In 2005 she was elected to The American Academy of Arts and Sciences.  In 2006 she received a Guggenheim Fellowship and a Radcliffe Fellowship. In 2008, she was designated a Humanist Laureate by the International Academy of Humanism, and was awarded an Honorary Doctorate by Emerson College, where she gave the commencement address. Goldstein has been designated Humanist of the Year 2011 by the American Humanist Association, and Freethought Heroine 2011 by the Freedom from Religion Foundation. In that year she also delivered the Tanner Lectures on Human Values at Yale University, entitled "The Ancient Quarrel: Philosophy and Literature," which was published by University of Utah Press. 

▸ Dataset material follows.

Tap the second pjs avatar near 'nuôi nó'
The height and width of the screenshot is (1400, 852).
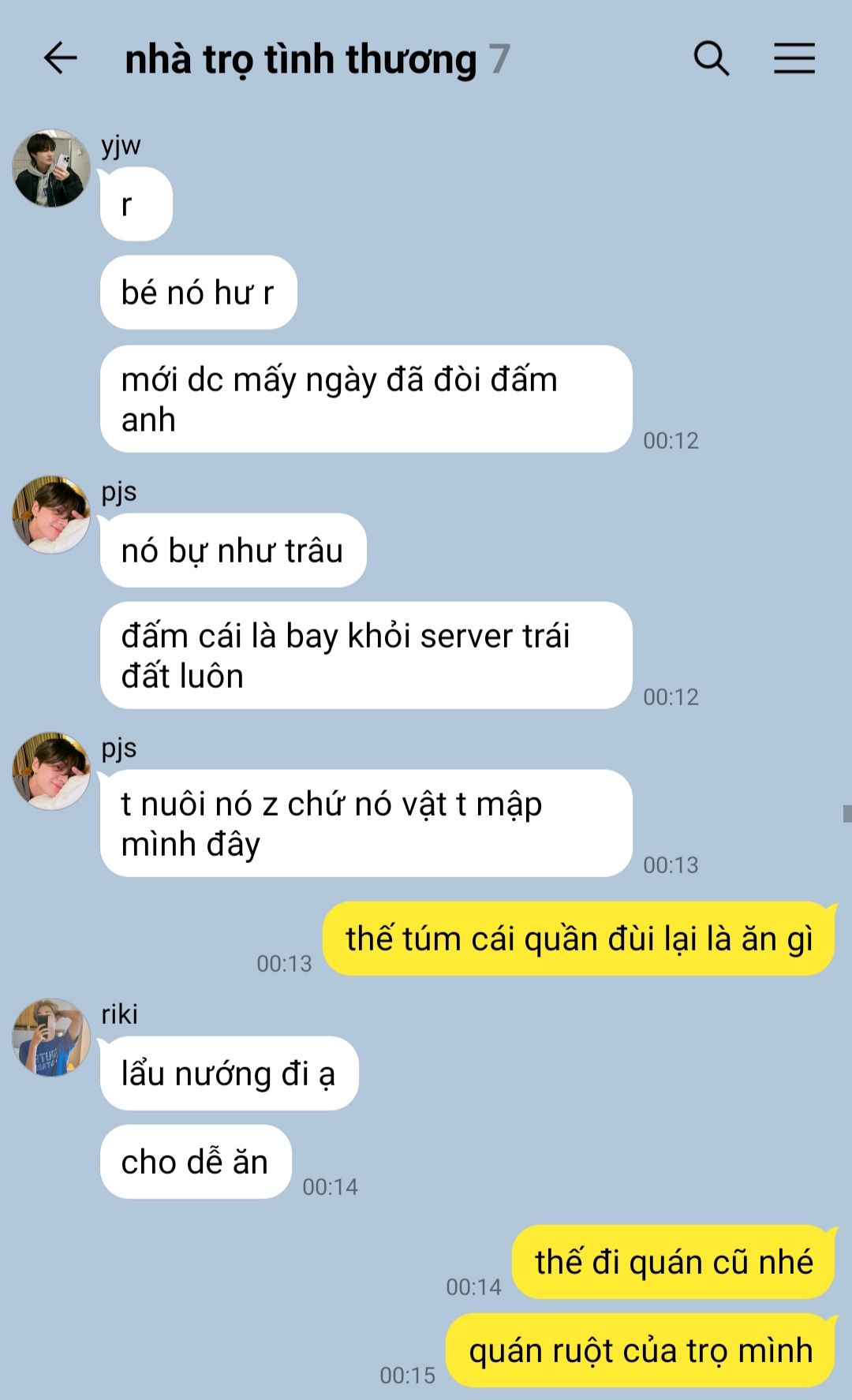(x=51, y=771)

Aside from Barnard, Goldstein has taught in the Columbia MFA writing program and in the department of philosophy at Rutgers, has been a visiting scholar at Brandeis University, and taught for five years as a Visiting Professor in the Department of Philosophy at Trinity College in Hartford, Connecticut. In 2006-2007 she was a Fellow at the Radcliffe Institute for Advanced Study at Harvard University, and a Guggenheim Fellow. She was the Miller Scholar at the Santa Fe Institute in 2011,a  Franke Visiting Fellow at the Whitney Humanities Center, Yale University, in 2012 and the Montgomery Fellow at Dartmouth College in 2013.  She was also appointed a Visiting Professor of Philosophy at the New College of the Humanities in London, U.K. in 2011, and continues to lecture there. As of 2016 she will be a Visiting Professor at New York University.  She serves on the World Economic Forum's Council on Values.

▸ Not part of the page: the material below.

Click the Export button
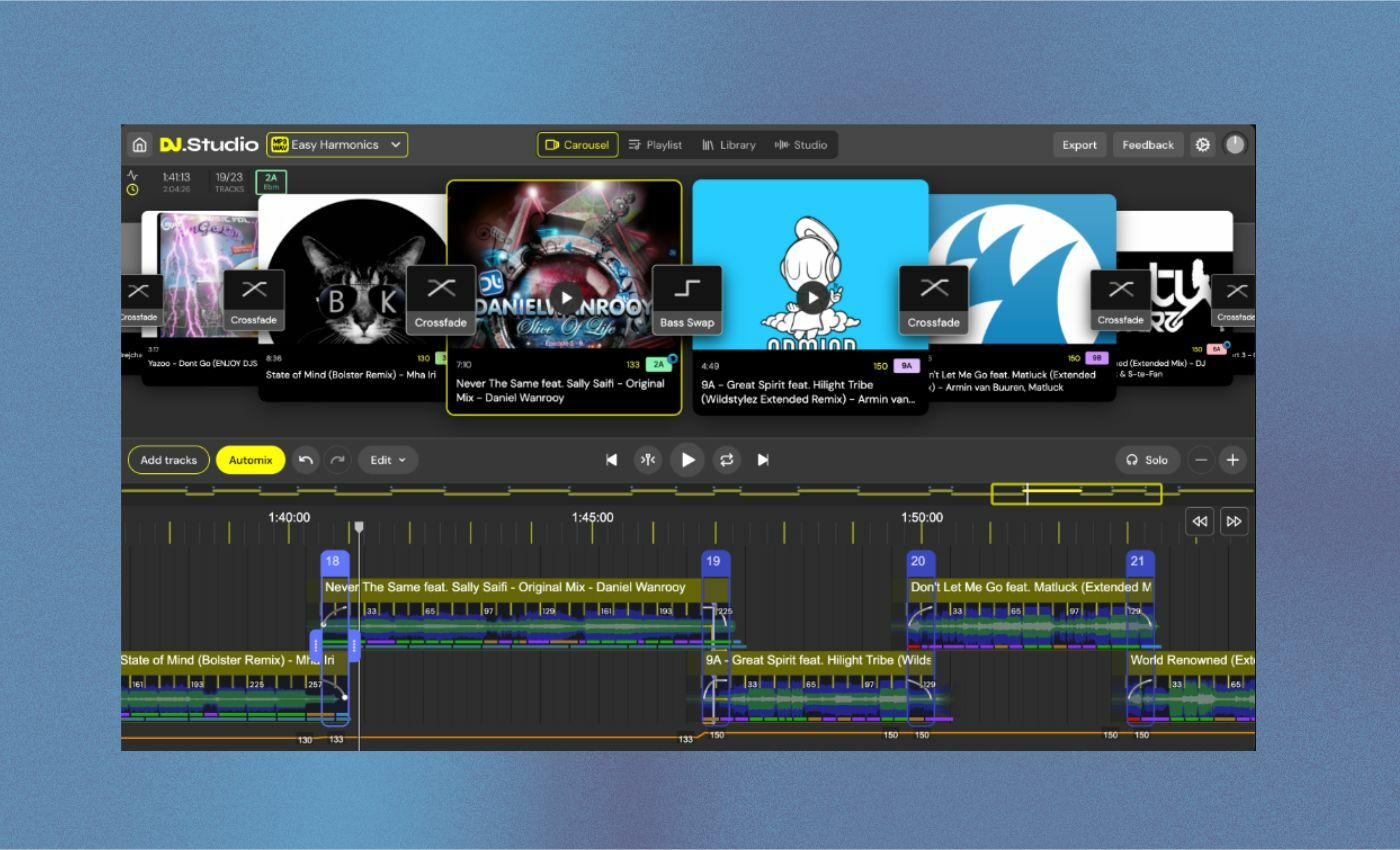 [x=1079, y=145]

In September of 2015  she was awarded the National Humanities Medal by President Obama in a ceremony at the White House. The citation reads "for bringing philosophy into conversation with culture. In scholarship, Dr. Goldstein has elucidated the ideas of Spinoza and Gödel, while in fiction,  she deploys wit and drama to help us understand the great human conflict between thought and feeling."